[Collected data]
====

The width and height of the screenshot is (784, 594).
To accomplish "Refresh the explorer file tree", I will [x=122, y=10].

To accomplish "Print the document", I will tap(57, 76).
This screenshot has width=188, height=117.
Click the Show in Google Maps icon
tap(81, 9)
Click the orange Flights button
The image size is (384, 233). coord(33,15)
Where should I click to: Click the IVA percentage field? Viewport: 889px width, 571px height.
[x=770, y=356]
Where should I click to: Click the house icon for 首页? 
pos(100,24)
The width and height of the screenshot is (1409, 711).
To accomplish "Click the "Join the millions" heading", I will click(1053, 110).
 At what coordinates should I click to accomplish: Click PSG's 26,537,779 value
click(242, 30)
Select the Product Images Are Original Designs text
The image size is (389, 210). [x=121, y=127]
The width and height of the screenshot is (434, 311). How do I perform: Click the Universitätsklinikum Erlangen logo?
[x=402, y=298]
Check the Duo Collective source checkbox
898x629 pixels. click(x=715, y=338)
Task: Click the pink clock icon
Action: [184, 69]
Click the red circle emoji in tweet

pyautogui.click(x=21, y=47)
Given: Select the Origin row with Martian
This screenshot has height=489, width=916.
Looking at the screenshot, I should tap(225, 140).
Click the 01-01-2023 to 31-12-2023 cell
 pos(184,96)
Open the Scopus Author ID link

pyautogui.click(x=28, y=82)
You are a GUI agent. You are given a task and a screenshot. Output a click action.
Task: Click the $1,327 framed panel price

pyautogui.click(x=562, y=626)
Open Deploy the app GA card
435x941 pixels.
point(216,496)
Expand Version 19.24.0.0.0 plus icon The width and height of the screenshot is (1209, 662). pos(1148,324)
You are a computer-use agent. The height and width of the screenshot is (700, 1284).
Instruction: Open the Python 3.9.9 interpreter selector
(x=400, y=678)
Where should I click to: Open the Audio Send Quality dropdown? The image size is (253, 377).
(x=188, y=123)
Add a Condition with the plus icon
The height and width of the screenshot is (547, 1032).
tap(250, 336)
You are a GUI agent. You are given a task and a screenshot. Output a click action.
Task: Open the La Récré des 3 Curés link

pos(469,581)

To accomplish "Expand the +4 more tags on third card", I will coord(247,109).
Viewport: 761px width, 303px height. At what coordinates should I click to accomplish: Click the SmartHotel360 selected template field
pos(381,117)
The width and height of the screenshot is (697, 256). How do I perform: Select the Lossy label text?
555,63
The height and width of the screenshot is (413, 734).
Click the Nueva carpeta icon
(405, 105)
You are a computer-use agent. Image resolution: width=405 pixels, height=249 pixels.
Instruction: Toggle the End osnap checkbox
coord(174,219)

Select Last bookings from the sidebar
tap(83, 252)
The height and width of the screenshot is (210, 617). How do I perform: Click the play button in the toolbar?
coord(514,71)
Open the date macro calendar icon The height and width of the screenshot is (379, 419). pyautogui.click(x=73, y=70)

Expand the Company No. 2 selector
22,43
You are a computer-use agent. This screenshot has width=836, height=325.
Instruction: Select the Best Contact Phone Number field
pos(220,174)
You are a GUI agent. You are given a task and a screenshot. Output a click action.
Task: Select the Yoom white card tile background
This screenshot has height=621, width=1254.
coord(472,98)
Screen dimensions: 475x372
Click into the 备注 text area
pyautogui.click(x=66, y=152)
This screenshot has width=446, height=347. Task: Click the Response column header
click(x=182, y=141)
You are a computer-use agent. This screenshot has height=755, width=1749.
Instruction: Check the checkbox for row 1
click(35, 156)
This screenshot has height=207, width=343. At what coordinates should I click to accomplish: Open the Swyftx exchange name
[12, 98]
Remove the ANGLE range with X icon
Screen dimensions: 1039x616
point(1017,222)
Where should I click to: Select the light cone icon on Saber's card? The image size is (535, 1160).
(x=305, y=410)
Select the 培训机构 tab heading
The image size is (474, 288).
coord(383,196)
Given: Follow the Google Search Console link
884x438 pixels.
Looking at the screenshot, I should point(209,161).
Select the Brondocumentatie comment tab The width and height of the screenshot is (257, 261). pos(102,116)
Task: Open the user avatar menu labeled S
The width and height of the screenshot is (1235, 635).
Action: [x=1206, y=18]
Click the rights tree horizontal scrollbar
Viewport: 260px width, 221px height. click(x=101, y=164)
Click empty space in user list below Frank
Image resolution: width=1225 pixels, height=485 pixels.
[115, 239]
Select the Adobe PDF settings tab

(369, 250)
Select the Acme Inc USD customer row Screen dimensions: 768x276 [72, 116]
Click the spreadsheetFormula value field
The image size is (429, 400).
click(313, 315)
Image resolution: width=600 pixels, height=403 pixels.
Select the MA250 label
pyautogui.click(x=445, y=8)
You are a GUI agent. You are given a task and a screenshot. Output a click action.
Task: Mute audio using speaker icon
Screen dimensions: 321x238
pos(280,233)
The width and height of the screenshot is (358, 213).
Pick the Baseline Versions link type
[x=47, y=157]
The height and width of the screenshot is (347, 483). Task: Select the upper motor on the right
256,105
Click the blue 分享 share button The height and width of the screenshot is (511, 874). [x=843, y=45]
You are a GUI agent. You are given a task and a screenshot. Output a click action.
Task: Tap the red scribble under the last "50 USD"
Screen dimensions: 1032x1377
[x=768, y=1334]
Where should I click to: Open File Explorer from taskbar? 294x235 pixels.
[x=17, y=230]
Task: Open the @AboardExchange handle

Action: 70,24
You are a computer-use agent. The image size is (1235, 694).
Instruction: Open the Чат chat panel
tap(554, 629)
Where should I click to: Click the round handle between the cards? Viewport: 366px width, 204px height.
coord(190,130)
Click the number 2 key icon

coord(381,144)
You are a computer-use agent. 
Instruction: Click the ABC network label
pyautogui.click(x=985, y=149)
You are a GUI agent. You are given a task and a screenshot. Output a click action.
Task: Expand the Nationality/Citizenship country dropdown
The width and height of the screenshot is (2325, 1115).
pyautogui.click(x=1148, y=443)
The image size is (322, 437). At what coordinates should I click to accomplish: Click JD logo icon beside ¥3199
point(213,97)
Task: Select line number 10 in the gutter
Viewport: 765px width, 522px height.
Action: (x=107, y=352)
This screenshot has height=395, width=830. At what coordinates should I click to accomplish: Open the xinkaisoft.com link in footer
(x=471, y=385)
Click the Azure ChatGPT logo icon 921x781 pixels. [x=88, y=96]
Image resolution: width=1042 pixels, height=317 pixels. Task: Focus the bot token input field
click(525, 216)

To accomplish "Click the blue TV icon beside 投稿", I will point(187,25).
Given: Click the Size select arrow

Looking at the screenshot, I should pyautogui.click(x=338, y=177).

====

- _Assignment_
In full and without change, transcribe every line of the records above.

- _Reply to the exercise_
The width and height of the screenshot is (784, 594).
To accomplish "Refresh the explorer file tree", I will [x=122, y=10].

To accomplish "Print the document", I will tap(57, 76).
This screenshot has width=188, height=117.
Click the Show in Google Maps icon
tap(81, 9)
Click the orange Flights button
The image size is (384, 233). coord(33,15)
Where should I click to: Click the IVA percentage field? Viewport: 889px width, 571px height.
[x=770, y=356]
Where should I click to: Click the house icon for 首页? 
pos(100,24)
The width and height of the screenshot is (1409, 711).
To accomplish "Click the "Join the millions" heading", I will click(1053, 110).
 At what coordinates should I click to accomplish: Click PSG's 26,537,779 value
click(242, 30)
Select the Product Images Are Original Designs text
The image size is (389, 210). [x=121, y=127]
The width and height of the screenshot is (434, 311). How do I perform: Click the Universitätsklinikum Erlangen logo?
[x=402, y=298]
Check the Duo Collective source checkbox
898x629 pixels. click(x=715, y=338)
Task: Click the pink clock icon
Action: [184, 69]
Click the red circle emoji in tweet

pyautogui.click(x=21, y=47)
Given: Select the Origin row with Martian
This screenshot has height=489, width=916.
Looking at the screenshot, I should tap(225, 140).
Click the 01-01-2023 to 31-12-2023 cell
 pos(184,96)
Open the Scopus Author ID link

pyautogui.click(x=28, y=82)
You are a GUI agent. You are given a task and a screenshot. Output a click action.
Task: Click the $1,327 framed panel price

pyautogui.click(x=562, y=626)
Open Deploy the app GA card
435x941 pixels.
point(216,496)
Expand Version 19.24.0.0.0 plus icon The width and height of the screenshot is (1209, 662). pos(1148,324)
You are a computer-use agent. The height and width of the screenshot is (700, 1284).
Instruction: Open the Python 3.9.9 interpreter selector
(x=400, y=678)
Where should I click to: Open the Audio Send Quality dropdown? The image size is (253, 377).
(x=188, y=123)
Add a Condition with the plus icon
The height and width of the screenshot is (547, 1032).
tap(250, 336)
You are a GUI agent. You are given a task and a screenshot. Output a click action.
Task: Open the La Récré des 3 Curés link

pos(469,581)

To accomplish "Expand the +4 more tags on third card", I will coord(247,109).
Viewport: 761px width, 303px height. At what coordinates should I click to accomplish: Click the SmartHotel360 selected template field
pos(381,117)
The width and height of the screenshot is (697, 256). How do I perform: Select the Lossy label text?
555,63
The height and width of the screenshot is (413, 734).
Click the Nueva carpeta icon
(405, 105)
You are a computer-use agent. Image resolution: width=405 pixels, height=249 pixels.
Instruction: Toggle the End osnap checkbox
coord(174,219)

Select Last bookings from the sidebar
tap(83, 252)
The height and width of the screenshot is (210, 617). How do I perform: Click the play button in the toolbar?
coord(514,71)
Open the date macro calendar icon The height and width of the screenshot is (379, 419). pyautogui.click(x=73, y=70)

Expand the Company No. 2 selector
22,43
You are a computer-use agent. This screenshot has width=836, height=325.
Instruction: Select the Best Contact Phone Number field
pos(220,174)
You are a GUI agent. You are given a task and a screenshot. Output a click action.
Task: Select the Yoom white card tile background
This screenshot has height=621, width=1254.
coord(472,98)
Screen dimensions: 475x372
Click into the 备注 text area
pyautogui.click(x=66, y=152)
This screenshot has width=446, height=347. Task: Click the Response column header
click(x=182, y=141)
You are a computer-use agent. This screenshot has height=755, width=1749.
Instruction: Check the checkbox for row 1
click(35, 156)
This screenshot has height=207, width=343. At what coordinates should I click to accomplish: Open the Swyftx exchange name
[12, 98]
Remove the ANGLE range with X icon
Screen dimensions: 1039x616
point(1017,222)
Where should I click to: Select the light cone icon on Saber's card? The image size is (535, 1160).
(x=305, y=410)
Select the 培训机构 tab heading
The image size is (474, 288).
coord(383,196)
Given: Follow the Google Search Console link
884x438 pixels.
Looking at the screenshot, I should point(209,161).
Select the Brondocumentatie comment tab The width and height of the screenshot is (257, 261). pos(102,116)
Task: Open the user avatar menu labeled S
The width and height of the screenshot is (1235, 635).
Action: [x=1206, y=18]
Click the rights tree horizontal scrollbar
Viewport: 260px width, 221px height. click(x=101, y=164)
Click empty space in user list below Frank
Image resolution: width=1225 pixels, height=485 pixels.
[115, 239]
Select the Adobe PDF settings tab

(369, 250)
Select the Acme Inc USD customer row Screen dimensions: 768x276 [72, 116]
Click the spreadsheetFormula value field
The image size is (429, 400).
click(313, 315)
Image resolution: width=600 pixels, height=403 pixels.
Select the MA250 label
pyautogui.click(x=445, y=8)
You are a GUI agent. You are given a task and a screenshot. Output a click action.
Task: Mute audio using speaker icon
Screen dimensions: 321x238
pos(280,233)
The width and height of the screenshot is (358, 213).
Pick the Baseline Versions link type
[x=47, y=157]
The height and width of the screenshot is (347, 483). Task: Select the upper motor on the right
256,105
Click the blue 分享 share button The height and width of the screenshot is (511, 874). [x=843, y=45]
You are a GUI agent. You are given a task and a screenshot. Output a click action.
Task: Tap the red scribble under the last "50 USD"
Screen dimensions: 1032x1377
[x=768, y=1334]
Where should I click to: Open File Explorer from taskbar? 294x235 pixels.
[x=17, y=230]
Task: Open the @AboardExchange handle

Action: 70,24
You are a computer-use agent. The image size is (1235, 694).
Instruction: Open the Чат chat panel
tap(554, 629)
Where should I click to: Click the round handle between the cards? Viewport: 366px width, 204px height.
coord(190,130)
Click the number 2 key icon

coord(381,144)
You are a computer-use agent. 
Instruction: Click the ABC network label
pyautogui.click(x=985, y=149)
You are a GUI agent. You are given a task and a screenshot. Output a click action.
Task: Expand the Nationality/Citizenship country dropdown
The width and height of the screenshot is (2325, 1115).
pyautogui.click(x=1148, y=443)
The image size is (322, 437). At what coordinates should I click to accomplish: Click JD logo icon beside ¥3199
point(213,97)
Task: Select line number 10 in the gutter
Viewport: 765px width, 522px height.
Action: (x=107, y=352)
This screenshot has height=395, width=830. At what coordinates should I click to accomplish: Open the xinkaisoft.com link in footer
(x=471, y=385)
Click the Azure ChatGPT logo icon 921x781 pixels. [x=88, y=96]
Image resolution: width=1042 pixels, height=317 pixels. Task: Focus the bot token input field
click(525, 216)

To accomplish "Click the blue TV icon beside 投稿", I will point(187,25).
Given: Click the Size select arrow

Looking at the screenshot, I should pyautogui.click(x=338, y=177).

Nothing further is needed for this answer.